Update on other things. My darling hubby hasn’t found a job, but he has a phone interview tomorrow, and he had a long talk with a recruiter today (they really think he’d be “perfect” for that job, but we’d have to move to Nashville….if he thinks he’ll be happy, I’ll live anywhere. The big worry he has is leaving me alone all day. He’s worked at home for years now, even before I got sick. I think it will be good for him to get out and go to an office…..I’ll be fine, or I’ll hire someone to come stay with me. Another big worry about Nashville…my doctor’s aren’t there. I’d have to try to find a Neurologist that’s a headache pain specialist because I have to get the Botox shots every 3 months, and I can’t see Stuart taking a day off every 3 months to bring me to Durham. I’d keep my ear doc, after having the second CI implant…..(I still don’t know when, I’ve had to cancel many appointments with him..dang-it.)…I won’t have to see him very often unless something goes wrong. And it just won’t…enough of that!

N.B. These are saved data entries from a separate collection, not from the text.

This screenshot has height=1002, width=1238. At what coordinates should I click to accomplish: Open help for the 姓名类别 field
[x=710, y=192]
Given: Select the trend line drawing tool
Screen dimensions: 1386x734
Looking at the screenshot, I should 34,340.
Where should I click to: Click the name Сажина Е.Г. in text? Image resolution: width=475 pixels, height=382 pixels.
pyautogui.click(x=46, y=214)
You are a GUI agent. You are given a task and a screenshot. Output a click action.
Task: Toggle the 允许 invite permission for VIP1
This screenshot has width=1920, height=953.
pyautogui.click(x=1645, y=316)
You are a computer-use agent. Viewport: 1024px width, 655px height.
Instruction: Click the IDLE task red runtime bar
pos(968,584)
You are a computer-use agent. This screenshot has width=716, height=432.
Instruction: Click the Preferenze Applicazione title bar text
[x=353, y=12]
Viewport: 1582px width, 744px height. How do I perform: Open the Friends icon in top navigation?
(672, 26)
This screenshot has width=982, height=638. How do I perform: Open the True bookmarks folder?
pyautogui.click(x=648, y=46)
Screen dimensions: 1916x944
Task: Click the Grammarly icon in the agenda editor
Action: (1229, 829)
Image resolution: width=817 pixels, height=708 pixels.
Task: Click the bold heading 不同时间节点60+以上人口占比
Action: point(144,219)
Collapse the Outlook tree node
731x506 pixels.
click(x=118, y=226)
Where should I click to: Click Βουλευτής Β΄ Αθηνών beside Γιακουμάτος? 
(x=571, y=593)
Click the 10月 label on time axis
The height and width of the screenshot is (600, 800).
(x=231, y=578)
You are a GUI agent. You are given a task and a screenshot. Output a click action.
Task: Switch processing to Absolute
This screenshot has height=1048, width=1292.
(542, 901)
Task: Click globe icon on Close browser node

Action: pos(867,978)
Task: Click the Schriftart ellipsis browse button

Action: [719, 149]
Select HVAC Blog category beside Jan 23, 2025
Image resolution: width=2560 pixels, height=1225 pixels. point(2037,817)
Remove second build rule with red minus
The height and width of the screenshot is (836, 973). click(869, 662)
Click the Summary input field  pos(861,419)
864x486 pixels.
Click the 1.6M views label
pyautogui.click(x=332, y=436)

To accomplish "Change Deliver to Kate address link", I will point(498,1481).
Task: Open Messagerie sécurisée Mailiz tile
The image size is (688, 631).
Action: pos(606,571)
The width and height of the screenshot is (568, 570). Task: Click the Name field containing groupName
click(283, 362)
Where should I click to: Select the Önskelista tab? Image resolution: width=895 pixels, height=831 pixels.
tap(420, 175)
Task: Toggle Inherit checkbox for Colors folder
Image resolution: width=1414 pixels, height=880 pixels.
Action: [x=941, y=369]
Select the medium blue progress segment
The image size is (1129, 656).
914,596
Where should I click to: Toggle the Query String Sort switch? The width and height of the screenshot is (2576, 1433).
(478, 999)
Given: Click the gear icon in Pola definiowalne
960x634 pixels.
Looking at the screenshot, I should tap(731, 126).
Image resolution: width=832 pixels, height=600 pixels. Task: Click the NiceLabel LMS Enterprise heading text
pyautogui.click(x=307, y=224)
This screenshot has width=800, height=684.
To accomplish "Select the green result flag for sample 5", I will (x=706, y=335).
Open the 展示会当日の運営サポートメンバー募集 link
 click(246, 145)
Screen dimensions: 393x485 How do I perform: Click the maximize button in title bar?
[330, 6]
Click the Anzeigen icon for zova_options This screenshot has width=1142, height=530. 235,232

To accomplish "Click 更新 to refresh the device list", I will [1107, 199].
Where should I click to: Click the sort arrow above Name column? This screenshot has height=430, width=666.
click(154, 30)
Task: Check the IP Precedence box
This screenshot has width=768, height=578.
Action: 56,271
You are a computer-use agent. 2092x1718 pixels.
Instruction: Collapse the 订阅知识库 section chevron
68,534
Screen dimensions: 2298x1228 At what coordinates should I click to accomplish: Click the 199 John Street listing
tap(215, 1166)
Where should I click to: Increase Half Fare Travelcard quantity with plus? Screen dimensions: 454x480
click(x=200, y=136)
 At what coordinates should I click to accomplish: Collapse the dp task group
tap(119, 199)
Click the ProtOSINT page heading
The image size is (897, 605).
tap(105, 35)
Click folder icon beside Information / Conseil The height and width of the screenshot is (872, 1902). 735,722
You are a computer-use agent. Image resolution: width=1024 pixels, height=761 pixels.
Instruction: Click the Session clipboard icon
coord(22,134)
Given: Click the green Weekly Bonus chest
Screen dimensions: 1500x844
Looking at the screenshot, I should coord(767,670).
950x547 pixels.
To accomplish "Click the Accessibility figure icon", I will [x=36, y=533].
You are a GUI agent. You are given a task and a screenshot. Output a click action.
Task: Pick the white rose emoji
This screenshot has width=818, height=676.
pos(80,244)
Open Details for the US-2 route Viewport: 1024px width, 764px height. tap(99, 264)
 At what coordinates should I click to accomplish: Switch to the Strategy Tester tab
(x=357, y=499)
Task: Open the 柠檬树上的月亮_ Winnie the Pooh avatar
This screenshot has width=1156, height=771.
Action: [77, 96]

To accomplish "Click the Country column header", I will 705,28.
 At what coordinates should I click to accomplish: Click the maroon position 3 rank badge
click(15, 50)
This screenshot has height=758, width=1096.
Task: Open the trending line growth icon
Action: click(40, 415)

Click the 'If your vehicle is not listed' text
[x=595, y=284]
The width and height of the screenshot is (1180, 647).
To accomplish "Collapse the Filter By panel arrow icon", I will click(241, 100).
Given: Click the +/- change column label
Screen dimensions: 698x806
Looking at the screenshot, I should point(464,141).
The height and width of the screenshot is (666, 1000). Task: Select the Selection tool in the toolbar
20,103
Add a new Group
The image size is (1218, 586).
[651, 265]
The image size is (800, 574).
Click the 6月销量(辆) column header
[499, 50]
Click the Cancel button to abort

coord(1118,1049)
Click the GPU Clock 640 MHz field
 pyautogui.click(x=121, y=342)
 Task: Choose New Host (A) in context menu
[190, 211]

I mentioned the Botox shots, I got my happy little Botox bee stings on the 7th, and I’m a happy camper! Oh my goodness those things sure do make a difference. I’ve gone from having pretty much, NO, pain free days, to mostly pain free or very low pain days. I’m not afraid I’m going to run out of medication, so I take it earlier and abort the migraine before it takes hold and ruins my life. My doctor also prescribed an NSAID shot that Stuart can give me if I have a really bad headache or have one that last more days. That makes me feel good to know that it’s available. She also prescribed a muscle relaxer….after I asked about it….I feel that my migraines last longer because I tighten up so much during it and just can loosen up even after I’ve taken my migraine meds. She said they do often use that as a cocktail to help. And it has helped! I can’t take pain medication any longer…..unless I want to itch for at least a day. For some reason, I’ve become very sensitive to pain medication. We’ve pretty much tried them all, but since they are mostly all opioids I’m having a lot of the same problems with all of them. And I can’t take NSAIDs by mouth, my tummy does not like them! So that put a big dent in how I could fight my migraines. Now I feel we are on the right track. I hope the Botox last a good while….I don’t want to be bombarded with migraines before it’s time to visit the Botox Bees.
There we have it, an update on my little family……oh Max is doing fine, right now he’s trying to push my laptop off my lap. He loves me so much more when I’m doing something.